Impressive thankyou 

Got it working just like your example


----------



## sandy666 (Jan 16, 2019)

You are welcome

I'm glad it works for you

btw. as you can see in the url, "date" is in yyyymmdd format (this is treated as number not as date) so if you want type real date, eg. 15/01/2019  in cell you'll need transform this table to the number format with yyyymmdd order

btw. don't quote whole post, *please!*


----------



## JumboCactuar (Jan 16, 2019)

Thanks,

I have a drop-down box with real dates then a formula in the table cell to convert the real date to YYYYMMDD


----------



## alibini (May 20, 2020)

Many thanks for any help in advance

@sandy666 i read your post above so many times but just can't quite seem to work it out.

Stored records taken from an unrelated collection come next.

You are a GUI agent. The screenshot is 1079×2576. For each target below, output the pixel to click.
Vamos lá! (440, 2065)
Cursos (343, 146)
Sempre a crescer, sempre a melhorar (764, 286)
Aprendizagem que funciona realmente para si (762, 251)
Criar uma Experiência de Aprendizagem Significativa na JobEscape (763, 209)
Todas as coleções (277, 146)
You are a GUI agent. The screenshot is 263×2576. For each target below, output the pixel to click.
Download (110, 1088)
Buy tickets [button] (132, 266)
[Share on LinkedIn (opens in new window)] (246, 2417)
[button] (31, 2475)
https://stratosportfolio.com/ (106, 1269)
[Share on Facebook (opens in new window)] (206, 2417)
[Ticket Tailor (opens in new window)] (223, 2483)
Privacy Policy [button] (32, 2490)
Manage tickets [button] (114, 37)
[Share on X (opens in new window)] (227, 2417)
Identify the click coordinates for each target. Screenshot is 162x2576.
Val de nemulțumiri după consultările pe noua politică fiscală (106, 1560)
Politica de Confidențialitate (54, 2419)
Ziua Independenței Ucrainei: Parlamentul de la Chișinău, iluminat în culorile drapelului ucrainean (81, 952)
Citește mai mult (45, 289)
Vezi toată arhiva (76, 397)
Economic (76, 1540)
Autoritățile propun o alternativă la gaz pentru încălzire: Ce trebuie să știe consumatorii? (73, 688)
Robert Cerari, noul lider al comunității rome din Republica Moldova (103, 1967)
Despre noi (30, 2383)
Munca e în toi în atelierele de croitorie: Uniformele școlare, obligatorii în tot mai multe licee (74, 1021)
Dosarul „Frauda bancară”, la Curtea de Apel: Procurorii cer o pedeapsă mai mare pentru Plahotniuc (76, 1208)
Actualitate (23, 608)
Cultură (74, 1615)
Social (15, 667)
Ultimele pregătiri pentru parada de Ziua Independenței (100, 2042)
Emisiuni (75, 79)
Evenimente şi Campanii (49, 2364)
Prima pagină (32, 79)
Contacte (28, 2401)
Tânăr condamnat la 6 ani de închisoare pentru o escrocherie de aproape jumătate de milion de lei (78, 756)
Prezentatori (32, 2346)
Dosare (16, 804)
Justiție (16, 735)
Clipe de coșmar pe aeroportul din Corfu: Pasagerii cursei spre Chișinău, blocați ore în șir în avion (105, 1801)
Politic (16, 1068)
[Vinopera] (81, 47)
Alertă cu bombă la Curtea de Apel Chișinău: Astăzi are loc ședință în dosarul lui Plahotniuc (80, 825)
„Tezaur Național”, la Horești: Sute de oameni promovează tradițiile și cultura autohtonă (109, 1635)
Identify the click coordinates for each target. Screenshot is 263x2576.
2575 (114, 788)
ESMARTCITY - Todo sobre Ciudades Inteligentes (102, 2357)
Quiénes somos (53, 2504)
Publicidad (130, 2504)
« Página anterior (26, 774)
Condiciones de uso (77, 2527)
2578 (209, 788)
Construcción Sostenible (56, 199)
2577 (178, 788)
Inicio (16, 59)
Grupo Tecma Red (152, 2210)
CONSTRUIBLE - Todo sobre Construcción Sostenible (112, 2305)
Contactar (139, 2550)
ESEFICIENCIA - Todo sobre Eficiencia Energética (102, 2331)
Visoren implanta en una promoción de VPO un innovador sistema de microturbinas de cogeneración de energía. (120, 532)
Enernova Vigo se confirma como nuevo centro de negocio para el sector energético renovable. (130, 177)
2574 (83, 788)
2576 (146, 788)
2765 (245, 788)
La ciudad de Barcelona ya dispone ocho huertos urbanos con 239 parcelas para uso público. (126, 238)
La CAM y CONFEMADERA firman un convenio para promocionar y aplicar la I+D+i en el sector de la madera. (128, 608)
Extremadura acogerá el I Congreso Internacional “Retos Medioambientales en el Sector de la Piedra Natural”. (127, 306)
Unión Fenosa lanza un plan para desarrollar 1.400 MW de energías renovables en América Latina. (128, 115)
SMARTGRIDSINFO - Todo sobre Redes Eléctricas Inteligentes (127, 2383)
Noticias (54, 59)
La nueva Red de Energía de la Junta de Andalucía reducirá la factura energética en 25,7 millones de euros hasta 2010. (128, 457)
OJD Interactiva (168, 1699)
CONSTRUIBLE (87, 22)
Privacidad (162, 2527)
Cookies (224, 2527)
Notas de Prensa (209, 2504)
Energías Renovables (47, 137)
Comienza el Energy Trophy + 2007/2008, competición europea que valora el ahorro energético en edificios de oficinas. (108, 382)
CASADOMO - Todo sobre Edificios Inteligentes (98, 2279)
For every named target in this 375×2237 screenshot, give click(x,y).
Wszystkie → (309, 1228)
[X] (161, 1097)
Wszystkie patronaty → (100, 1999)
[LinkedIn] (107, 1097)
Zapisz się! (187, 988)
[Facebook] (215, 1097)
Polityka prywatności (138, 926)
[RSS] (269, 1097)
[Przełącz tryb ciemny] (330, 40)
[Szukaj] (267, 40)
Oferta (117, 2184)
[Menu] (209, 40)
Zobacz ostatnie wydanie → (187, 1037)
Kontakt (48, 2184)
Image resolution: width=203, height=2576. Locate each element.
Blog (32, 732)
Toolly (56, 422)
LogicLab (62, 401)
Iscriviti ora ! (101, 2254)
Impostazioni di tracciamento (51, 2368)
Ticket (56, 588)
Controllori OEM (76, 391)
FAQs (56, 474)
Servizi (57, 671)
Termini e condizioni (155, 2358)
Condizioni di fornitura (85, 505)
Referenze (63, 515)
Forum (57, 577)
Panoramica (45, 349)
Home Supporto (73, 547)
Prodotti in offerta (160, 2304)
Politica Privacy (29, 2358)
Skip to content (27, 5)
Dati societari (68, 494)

I have almost identical issue to @JumboCactuar but maybe just don't have the expertise.

the URL i'm trying to update is here and the date is clear at the end. It is JSON.



			https://www.bloomberg.com/markets/api/comparison/data-bfix?currencies=AUDUSD,USDILS,EURUSD,USDJPY,GBPUSD,USDMXN,NZDUSD,USDPLN,USDCAD,USDPLN,USDCHF,USDSEK,USDCNH,USDSGD,USDCZK,USDTHB,USDDKK,USDTRY,USDHKD,USDZAR,USDHUF,XAUUSD,EURJPY,EURBGN,EURCZK,EURDKK,EURGBP,EURHUF,EURPLN,EURRON,EURSEK,EURCHF,EURNOK,EURHRK,EURRUB,EURTRY,EURAUD,EURBRL,EURCAD,EURCNY,EURHKD,EURILS,EURMXN,EURNZD,EURSGD,EURTHB,EURZAR,EURIDR,EURINR,EURKRW,EURMYR,EURPHP,AUDCAD,BRLCAD,CNYCAD,HKDCAD,INRCAD,IDRCAD,JPYCAD,MYRCAD,MXNCAD,NZDCAD,NOKCAD,PENCAD,RUBCAD,SARCAD,SGDCAD,ZARCAD,KRWCAD,SEKCAD,CHFCAD,TWDCAD,THBCAD,TRYCAD,GBPCAD,GBPJPY,CADJPY,CHFJPY,AUDJPY&dateTime=2020-05-20T06:00:00Z
		


I am using this in the Advanced Editor, but i'm just missing the step about how to link a cell in excel to this code.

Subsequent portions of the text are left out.